Anji
Anji

Reputation: 305

Inserting Data Into Cassandra table Using Spark DataFrame

I'm using Scala Version 2.10.5 Cassandra 3.0 and Spark 1.6. I want to insert data into cassandra so I tried Out basic Example

scala> val collection = sc.parallelize(Seq(("cat", 30), ("fox", 40)))
scala> collection.saveToCassandra("test", "words", SomeColumns("word", "count"))

Which Works and able insert data into Cassandra.So I had a csv file Which I wan to insert into Cassandra table by matching schema

val person = sc.textFile("hdfs://localhost:9000/user/hduser/person")
import org.apache.spark.sql._
val schema =  StructType(Array(StructField("firstName",StringType,true),StructField("lastName",StringType,true),StructField("age",IntegerType,true)))
val rowRDD = person.map(_.split(",")).map(p => org.apache.spark.sql.Row(p(0),p(1),p(2).toInt))
val personSchemaRDD = sqlContext.applySchema(rowRDD, schema)
 personSchemaRDD.saveToCassandra

When I am using SaveToCassndra Iam getting saveToCassandra is not part of personSchemaRDD. So taught of trying in different way

 df.write.format("org.apache.spark.sql.cassandra").options(Map( "table" -> "words_copy", "keyspace" -> "test")).save()

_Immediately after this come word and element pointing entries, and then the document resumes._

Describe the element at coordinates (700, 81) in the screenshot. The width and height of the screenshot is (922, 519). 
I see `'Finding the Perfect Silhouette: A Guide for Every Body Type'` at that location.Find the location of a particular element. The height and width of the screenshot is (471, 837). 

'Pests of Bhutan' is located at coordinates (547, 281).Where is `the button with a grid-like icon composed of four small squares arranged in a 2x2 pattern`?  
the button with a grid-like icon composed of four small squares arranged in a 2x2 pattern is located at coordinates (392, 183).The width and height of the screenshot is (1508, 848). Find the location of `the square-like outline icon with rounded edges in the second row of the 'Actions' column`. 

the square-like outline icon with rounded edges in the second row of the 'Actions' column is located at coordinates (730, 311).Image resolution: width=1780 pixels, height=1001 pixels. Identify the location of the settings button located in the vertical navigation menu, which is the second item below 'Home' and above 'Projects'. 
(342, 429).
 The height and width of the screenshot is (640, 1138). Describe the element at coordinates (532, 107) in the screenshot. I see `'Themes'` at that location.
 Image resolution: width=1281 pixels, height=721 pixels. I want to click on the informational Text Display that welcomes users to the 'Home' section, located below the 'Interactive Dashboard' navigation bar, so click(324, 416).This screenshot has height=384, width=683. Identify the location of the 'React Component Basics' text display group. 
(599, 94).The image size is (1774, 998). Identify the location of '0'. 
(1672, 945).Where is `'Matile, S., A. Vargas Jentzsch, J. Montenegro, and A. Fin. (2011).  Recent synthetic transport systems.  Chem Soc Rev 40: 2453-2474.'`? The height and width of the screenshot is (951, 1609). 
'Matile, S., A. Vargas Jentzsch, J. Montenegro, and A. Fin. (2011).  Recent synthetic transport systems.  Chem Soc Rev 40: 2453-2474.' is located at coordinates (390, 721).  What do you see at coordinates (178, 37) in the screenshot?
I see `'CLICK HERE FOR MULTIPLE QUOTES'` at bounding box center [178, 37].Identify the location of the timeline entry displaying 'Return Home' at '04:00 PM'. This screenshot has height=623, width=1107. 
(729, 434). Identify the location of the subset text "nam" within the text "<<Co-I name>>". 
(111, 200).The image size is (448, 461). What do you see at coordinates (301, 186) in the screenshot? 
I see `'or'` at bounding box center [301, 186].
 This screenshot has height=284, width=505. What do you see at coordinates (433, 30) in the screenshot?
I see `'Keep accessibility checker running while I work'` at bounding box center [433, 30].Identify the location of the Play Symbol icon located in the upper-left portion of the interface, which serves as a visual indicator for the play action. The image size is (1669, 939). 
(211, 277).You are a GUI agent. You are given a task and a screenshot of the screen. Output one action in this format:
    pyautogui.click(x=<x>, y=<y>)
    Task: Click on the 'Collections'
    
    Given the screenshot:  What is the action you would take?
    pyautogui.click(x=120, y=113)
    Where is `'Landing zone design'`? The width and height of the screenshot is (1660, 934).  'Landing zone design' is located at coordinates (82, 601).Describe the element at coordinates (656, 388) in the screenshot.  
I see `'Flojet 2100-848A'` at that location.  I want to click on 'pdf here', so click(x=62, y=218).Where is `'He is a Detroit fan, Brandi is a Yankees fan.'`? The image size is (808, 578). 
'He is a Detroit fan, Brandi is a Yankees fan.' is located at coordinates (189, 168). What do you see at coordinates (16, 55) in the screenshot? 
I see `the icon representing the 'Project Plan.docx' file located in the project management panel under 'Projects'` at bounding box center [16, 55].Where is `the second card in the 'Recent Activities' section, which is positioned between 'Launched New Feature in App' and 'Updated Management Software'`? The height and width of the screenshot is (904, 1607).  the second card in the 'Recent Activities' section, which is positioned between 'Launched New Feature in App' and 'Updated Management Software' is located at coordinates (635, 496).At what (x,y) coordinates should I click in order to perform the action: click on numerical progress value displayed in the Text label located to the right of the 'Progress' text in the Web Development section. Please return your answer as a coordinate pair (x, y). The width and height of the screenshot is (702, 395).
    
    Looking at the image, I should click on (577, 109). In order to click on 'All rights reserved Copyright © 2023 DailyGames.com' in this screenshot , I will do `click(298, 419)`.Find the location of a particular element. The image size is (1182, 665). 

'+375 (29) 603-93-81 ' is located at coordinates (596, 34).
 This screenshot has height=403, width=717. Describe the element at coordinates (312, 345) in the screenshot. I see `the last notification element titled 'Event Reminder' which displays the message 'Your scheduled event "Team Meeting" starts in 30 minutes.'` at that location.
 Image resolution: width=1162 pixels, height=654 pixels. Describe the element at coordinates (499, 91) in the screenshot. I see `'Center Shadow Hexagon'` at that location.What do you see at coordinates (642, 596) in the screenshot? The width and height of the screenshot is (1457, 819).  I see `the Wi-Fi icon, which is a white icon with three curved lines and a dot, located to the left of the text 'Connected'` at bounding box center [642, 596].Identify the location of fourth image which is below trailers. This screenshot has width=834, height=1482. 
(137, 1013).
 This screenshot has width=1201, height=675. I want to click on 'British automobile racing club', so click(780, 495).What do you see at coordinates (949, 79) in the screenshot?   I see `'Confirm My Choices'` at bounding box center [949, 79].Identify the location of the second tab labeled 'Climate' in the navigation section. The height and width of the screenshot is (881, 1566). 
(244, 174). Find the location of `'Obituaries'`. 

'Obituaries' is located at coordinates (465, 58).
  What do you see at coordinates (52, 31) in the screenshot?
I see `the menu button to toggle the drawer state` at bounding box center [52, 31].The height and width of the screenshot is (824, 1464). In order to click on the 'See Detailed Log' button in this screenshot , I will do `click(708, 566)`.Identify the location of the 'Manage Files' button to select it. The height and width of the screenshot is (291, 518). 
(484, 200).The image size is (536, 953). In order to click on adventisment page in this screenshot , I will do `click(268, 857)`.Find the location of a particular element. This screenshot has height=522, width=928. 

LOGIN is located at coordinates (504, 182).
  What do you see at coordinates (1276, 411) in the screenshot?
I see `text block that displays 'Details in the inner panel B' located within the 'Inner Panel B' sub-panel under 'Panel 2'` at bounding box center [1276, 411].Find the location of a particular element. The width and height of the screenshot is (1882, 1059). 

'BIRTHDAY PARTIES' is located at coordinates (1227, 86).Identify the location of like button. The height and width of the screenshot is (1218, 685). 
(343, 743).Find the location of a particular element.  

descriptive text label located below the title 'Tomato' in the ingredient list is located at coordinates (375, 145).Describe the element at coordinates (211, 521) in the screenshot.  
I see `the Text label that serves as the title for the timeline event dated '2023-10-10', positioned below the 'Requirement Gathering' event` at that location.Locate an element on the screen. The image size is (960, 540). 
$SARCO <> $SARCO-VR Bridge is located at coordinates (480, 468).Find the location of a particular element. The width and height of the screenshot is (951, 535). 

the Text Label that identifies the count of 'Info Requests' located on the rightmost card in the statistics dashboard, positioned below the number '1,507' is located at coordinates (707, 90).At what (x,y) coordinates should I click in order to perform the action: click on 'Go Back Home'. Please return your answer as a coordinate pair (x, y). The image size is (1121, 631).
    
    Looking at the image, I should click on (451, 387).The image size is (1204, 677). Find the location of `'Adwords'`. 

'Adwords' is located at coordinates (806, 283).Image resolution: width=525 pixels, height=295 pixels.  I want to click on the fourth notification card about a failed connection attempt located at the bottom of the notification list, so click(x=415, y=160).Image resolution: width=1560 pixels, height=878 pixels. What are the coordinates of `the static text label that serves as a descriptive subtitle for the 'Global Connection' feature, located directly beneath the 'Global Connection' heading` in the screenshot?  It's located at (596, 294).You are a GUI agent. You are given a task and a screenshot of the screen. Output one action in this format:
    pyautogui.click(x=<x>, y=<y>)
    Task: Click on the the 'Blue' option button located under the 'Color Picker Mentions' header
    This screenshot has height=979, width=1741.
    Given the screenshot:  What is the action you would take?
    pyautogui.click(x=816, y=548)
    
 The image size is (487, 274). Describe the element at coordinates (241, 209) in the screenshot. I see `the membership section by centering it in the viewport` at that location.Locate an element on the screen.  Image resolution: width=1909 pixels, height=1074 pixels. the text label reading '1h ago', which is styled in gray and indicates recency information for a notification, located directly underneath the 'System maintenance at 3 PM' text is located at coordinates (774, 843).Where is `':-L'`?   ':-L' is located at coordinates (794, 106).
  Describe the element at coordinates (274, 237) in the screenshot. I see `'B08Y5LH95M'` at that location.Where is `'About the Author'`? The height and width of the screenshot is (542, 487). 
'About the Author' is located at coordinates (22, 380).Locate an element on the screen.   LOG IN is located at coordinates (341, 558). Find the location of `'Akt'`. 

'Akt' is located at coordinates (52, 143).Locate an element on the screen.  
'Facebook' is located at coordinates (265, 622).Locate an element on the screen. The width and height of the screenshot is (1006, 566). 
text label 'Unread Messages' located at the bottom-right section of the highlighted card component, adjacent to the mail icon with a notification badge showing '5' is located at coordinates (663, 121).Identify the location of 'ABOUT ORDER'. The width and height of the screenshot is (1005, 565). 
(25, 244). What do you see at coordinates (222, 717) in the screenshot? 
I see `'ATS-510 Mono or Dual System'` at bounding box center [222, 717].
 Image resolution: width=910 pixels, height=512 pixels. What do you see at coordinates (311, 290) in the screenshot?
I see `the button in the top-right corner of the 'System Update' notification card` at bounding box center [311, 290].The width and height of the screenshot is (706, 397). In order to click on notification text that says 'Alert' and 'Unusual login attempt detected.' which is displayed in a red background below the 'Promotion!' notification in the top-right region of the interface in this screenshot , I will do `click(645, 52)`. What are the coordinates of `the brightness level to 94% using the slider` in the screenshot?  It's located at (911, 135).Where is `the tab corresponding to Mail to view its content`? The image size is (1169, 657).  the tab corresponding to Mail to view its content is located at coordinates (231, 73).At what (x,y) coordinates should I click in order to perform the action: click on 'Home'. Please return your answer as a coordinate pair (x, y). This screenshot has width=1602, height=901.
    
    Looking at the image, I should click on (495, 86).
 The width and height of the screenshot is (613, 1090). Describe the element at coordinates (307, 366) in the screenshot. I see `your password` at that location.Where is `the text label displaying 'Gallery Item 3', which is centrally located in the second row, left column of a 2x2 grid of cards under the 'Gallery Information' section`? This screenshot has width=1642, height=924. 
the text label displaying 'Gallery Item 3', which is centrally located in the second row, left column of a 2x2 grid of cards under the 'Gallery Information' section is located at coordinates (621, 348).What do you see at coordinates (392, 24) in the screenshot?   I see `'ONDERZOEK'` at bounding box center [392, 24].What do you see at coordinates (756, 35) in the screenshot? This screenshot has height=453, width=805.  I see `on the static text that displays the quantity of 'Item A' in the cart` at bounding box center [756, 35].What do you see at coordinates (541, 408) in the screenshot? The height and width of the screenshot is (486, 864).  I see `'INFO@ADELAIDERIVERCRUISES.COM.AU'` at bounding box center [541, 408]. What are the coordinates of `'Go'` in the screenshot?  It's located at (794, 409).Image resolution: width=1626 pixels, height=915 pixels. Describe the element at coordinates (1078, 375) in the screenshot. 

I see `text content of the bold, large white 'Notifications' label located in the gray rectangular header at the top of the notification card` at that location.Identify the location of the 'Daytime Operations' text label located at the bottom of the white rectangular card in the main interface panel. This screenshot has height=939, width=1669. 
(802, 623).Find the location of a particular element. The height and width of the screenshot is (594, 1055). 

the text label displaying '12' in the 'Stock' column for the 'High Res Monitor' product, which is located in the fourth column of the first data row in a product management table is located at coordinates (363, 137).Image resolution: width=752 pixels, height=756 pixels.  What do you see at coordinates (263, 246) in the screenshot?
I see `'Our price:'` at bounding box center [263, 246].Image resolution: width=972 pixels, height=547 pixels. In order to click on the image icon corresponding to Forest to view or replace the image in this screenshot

But getting the cannot connect to cassandra on ip:port.can any one tell me the best way to do it. I need to periodically save data to cassandra from the files.

Upvotes: 6

Views: 15677

Answers (2)

Prashant Sahoo
Prashant Sahoo

Reputation: 1095

I am putting my code here to save Spark dataset into Cassandra table using Spark Java.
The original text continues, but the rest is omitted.